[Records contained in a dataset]
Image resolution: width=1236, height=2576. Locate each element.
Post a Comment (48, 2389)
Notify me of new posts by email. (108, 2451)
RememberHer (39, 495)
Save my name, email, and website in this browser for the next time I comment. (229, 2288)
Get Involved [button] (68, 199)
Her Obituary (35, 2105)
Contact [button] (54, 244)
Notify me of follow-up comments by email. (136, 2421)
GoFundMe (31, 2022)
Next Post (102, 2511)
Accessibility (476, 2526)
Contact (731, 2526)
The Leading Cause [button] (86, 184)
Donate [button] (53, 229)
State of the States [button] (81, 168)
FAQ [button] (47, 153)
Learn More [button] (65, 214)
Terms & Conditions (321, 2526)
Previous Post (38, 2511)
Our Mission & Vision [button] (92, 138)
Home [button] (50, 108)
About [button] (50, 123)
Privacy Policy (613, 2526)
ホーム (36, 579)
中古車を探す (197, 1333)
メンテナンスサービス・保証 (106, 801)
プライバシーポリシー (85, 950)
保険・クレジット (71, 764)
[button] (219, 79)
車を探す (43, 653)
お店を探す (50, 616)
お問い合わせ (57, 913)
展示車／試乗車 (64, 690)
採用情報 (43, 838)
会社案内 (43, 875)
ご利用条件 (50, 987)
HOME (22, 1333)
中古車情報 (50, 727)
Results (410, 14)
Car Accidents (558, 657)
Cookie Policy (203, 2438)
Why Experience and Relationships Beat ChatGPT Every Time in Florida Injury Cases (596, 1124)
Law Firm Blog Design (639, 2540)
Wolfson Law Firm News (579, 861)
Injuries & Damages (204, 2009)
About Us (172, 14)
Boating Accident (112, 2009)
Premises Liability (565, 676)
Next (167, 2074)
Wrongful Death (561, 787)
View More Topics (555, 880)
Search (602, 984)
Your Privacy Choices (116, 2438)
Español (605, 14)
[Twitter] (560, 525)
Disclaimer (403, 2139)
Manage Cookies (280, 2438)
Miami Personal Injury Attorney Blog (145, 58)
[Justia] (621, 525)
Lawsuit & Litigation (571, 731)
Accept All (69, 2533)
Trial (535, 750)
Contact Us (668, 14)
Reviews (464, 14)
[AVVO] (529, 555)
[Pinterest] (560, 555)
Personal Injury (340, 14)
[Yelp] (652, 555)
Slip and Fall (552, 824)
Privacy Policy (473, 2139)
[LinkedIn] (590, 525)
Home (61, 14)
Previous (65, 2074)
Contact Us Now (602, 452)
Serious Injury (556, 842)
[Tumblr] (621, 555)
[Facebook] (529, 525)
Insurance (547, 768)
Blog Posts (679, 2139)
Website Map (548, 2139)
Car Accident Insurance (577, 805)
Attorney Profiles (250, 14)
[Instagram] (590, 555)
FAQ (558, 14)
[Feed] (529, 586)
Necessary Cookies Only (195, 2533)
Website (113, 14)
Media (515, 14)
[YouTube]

> [Problem to solve]: What is needed is every line of the records that contains the word "Policy".

> [Answer below]:
Privacy Policy (613, 2526)
Cookie Policy (203, 2438)
Privacy Policy (473, 2139)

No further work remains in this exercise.